** GIVEN EXERCISE 1 **
In the high-speed rail text, why might a new line turn into a costly "white elephant"? Answer in one to three sentences.
** GIVEN EXERCISE 2 **
Carry the high-speed rail passage forward from its final sentence.

Big shiny trains that soar across the landscape at break-neck speeds seem to be as popular with rail fanatics as they are with politicians these days. Across the world, many policymakers are enthusiastically talking up the ability of high-speed rail as a means to boost long-term jobs, address regional inequalities, and provide a more sustainable global transport network less reliant on fuel-guzzling planes and cars.
But such enthusiasm has been met with equal levels of scepticism from those that think building extensive tracks of new railways are a blight on the landscape as much as they are on a nation’s balance sheet. Although the environmental impact of new high-speed rail routes have been widely discussed – particularly in the leafier parts of the English countryside that a proposed new line will pass through – it is the economic benefits offered by these lines that need to come under more scrutiny.
While high-speed lines may be ideal in expansive countries with a lack of transport infrastructure, they seem less practical in more developed regions well served by different forms of transport. They are also hugely expensive projects that take especially long to build, presenting the problem of a costly ‘white elephant’ that may no longer be up to speed with current technologies.

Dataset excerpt

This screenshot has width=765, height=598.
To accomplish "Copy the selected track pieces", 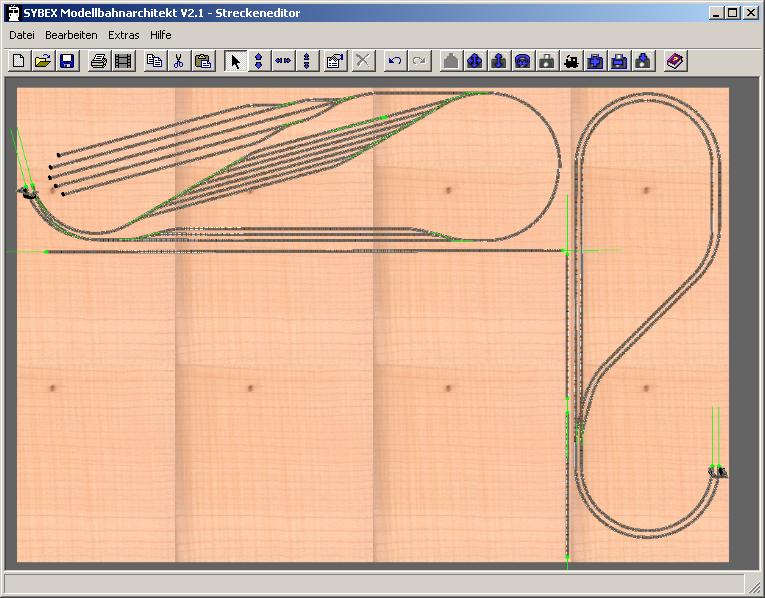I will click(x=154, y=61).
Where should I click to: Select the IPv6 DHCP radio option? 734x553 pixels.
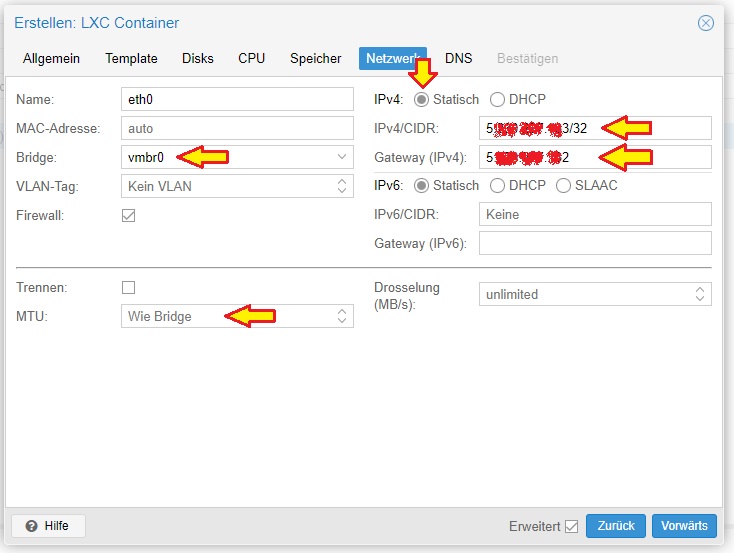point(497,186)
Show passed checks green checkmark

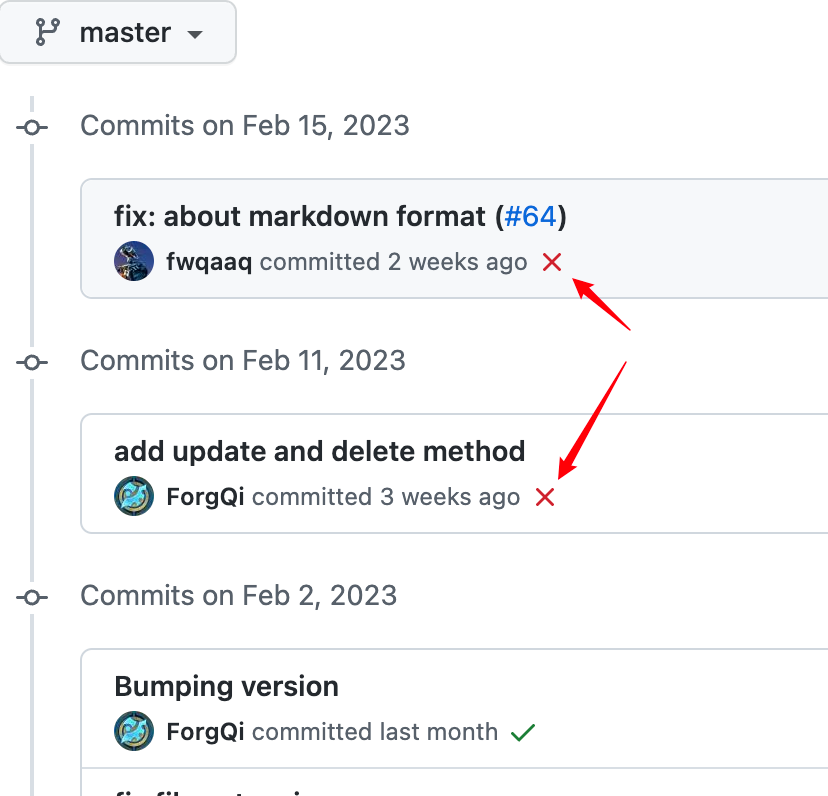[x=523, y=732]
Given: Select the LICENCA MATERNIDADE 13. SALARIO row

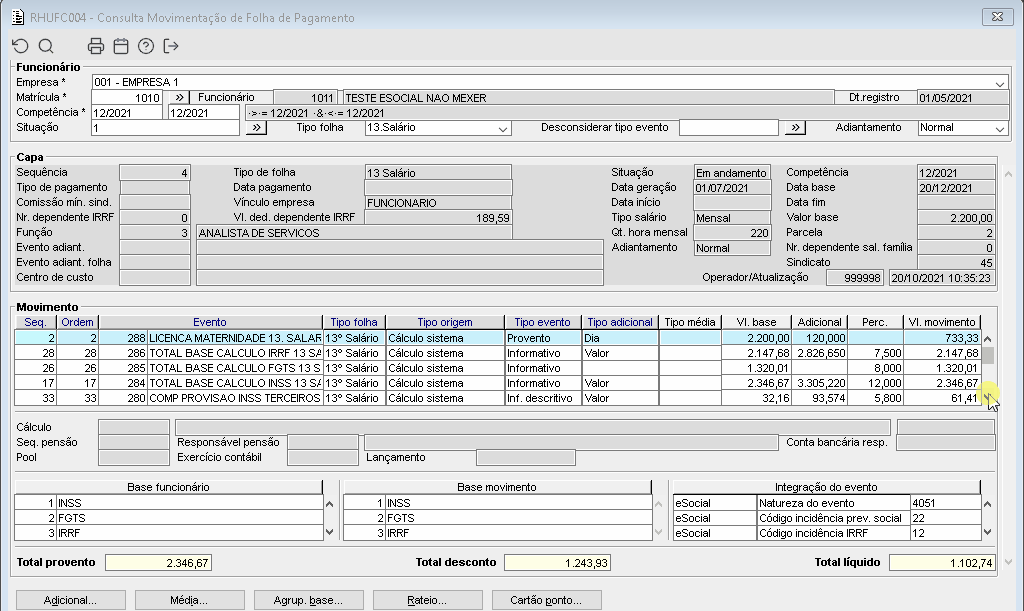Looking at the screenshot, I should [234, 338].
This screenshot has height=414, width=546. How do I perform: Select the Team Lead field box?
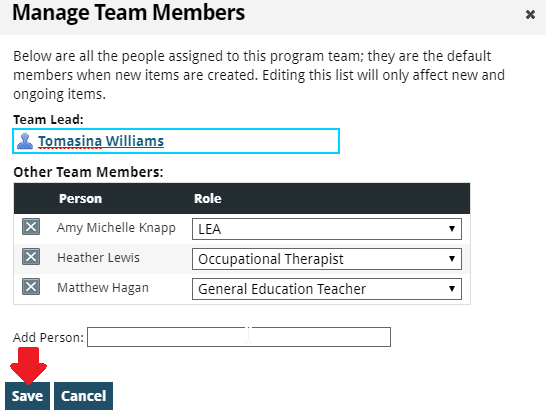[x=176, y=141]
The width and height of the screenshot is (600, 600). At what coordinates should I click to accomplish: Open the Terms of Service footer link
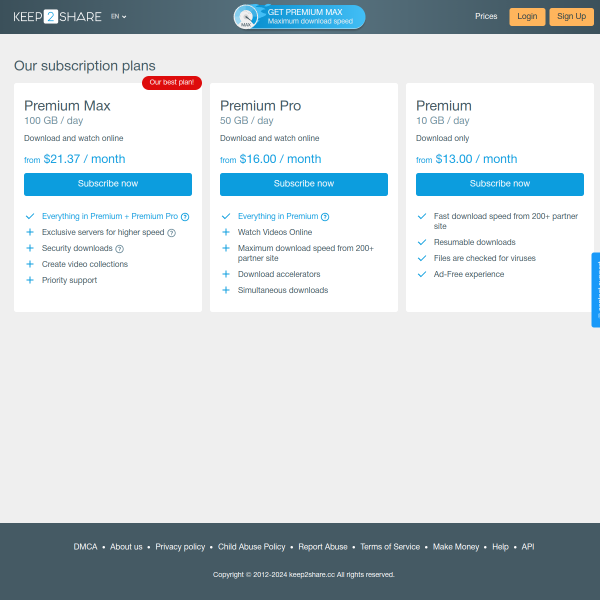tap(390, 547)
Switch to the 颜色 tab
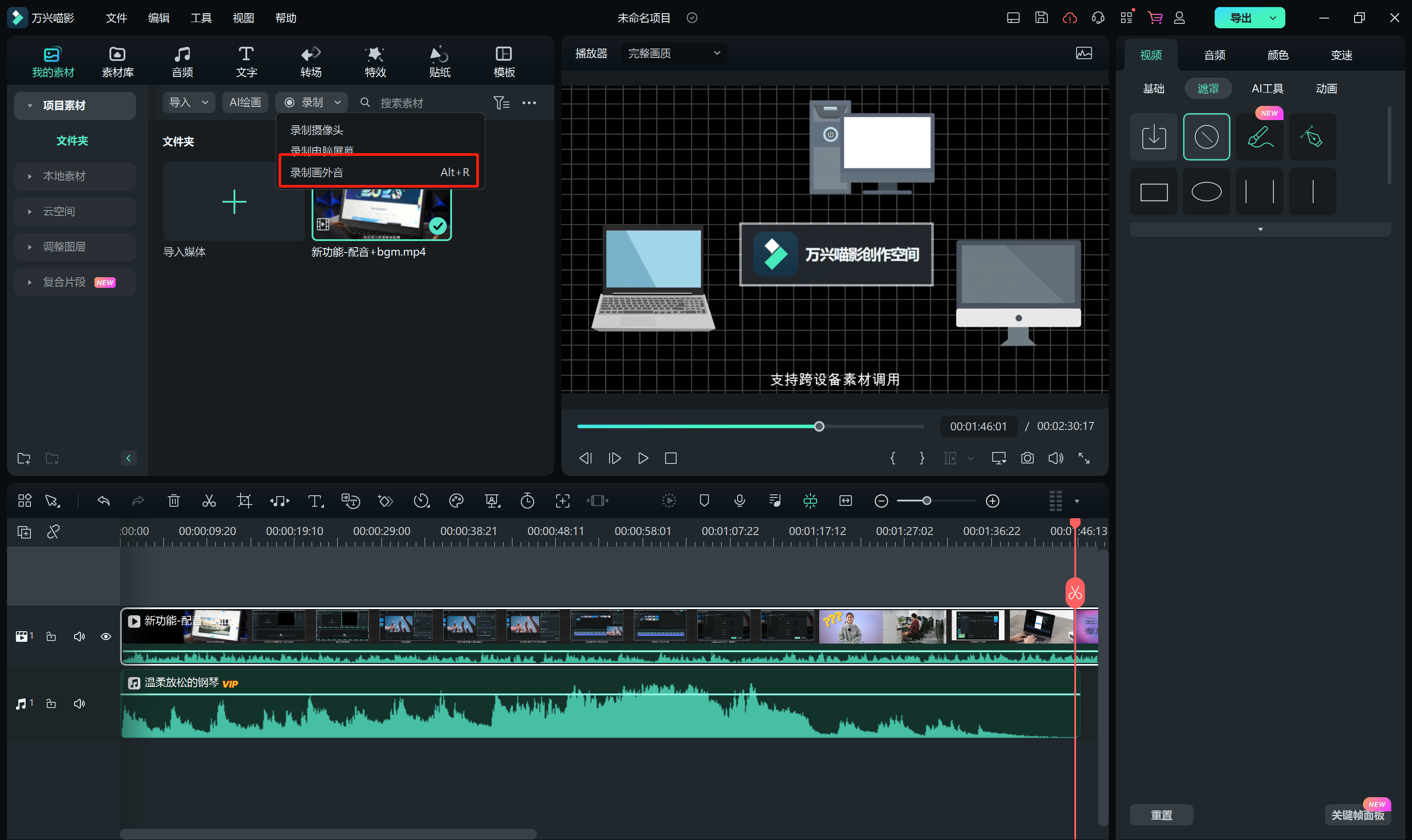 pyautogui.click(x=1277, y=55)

...

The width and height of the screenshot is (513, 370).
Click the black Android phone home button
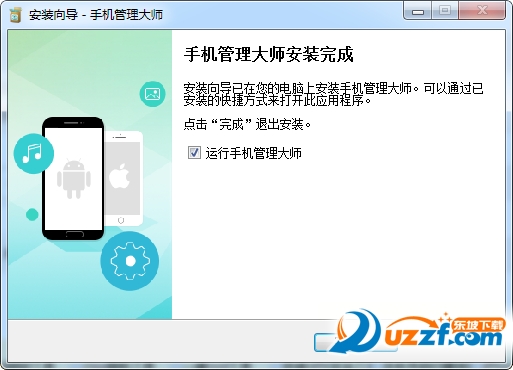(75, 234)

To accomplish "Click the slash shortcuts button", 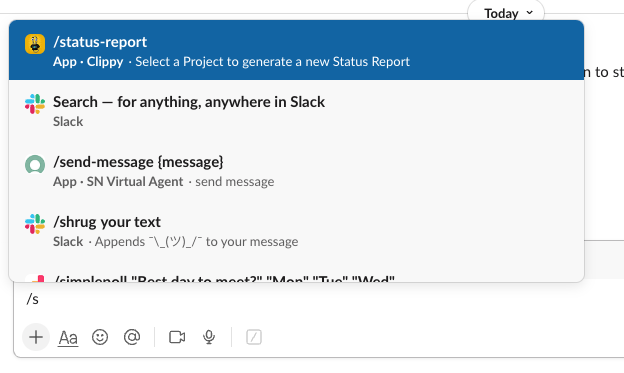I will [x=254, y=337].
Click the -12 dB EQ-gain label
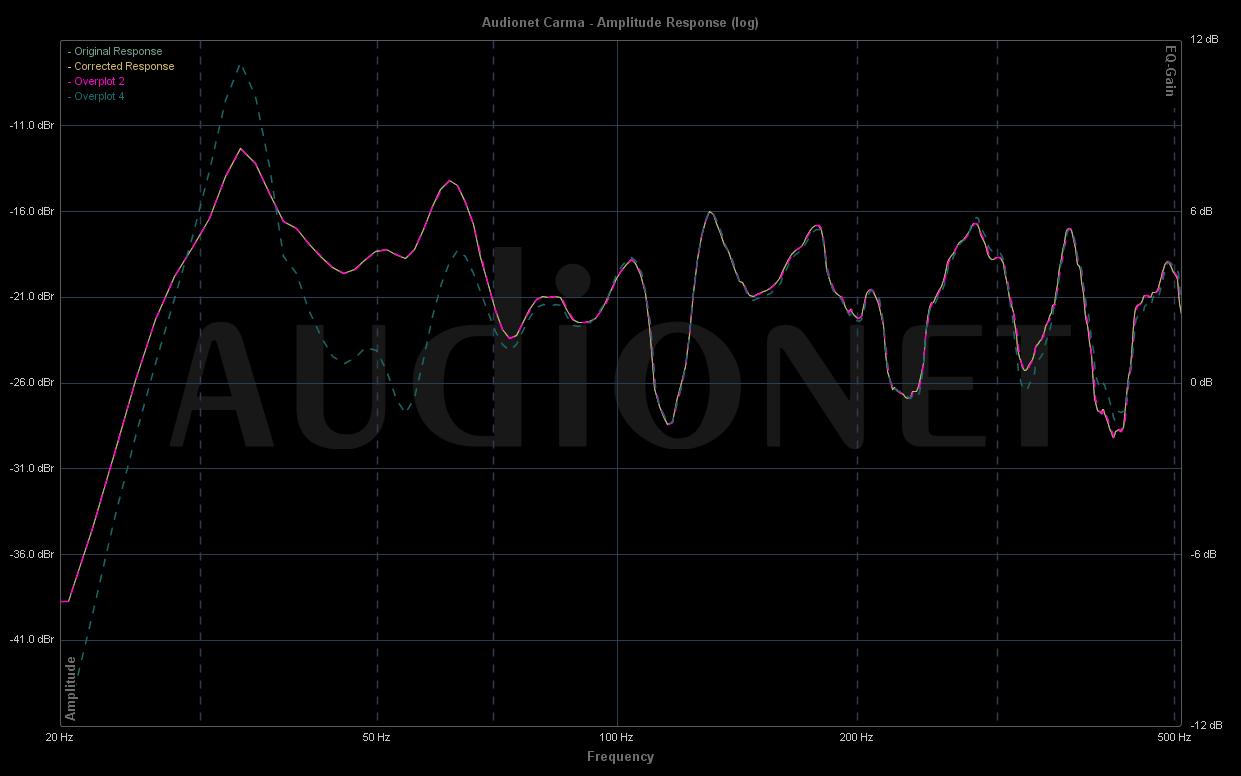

** TASK RESPONSE 1 **
High-speed lines are hugely expensive and take especially long to build. By the time one is finished, it may no longer be up to speed with current technologies.

** TASK RESPONSE 2 **
Initially developed in Japan as a solution to the serious congestion in the Tokyo to Osaka corridor in the 1950s, high-speed rail began life with top speeds of just 145kmph. By 1964, the Japanese had developed the 0 Series Shinkansen train – commonly known in English as ‘Bullet Trains’ – which reached top speeds of 210kmph.
Europe quickly followed suit, with both German and French engineers showcasing trains that ran at 200kmph in 1965. The busy route between Paris and Toulouse was chosen to support a 200kmph line the following year by state-run firm SNCF. The French later developed their TGV (Turbotrain Grande Vitesse) service that ran at speeds of more than 250kmph, beginning commercial use in 1981.
After the success of the TGV in France, Germany opened its own high-speed service in 1991 that ran between Hannover and Würzburg. Spain joined the party with a line that connected Barcelona and Seville in time for the 1992 Olympic Games.
In the last two decades, other countries have been eager to install their own high-speed rail lines. The US – although widely served by the airline industry – saw the Acela Express service open in 2000, linking Boston, New York, Philadelphia, Baltimore and Washington DC. It was heralded as a success, running at a profit, although it is considerably slower than high-speed routes around the world, with just a small section running at 240kmph.
Asia has also seen a growth in high-speed lines, with South Korea building the Korea Train Express service in 2004 across the busy industrial corridor between Seoul and Busan, while China has opened a number of lines, the first of which – the Qinhuangdao to Shenyang Passenger Railway – opened in 2003, and the country now has the largest high-speed network in the world.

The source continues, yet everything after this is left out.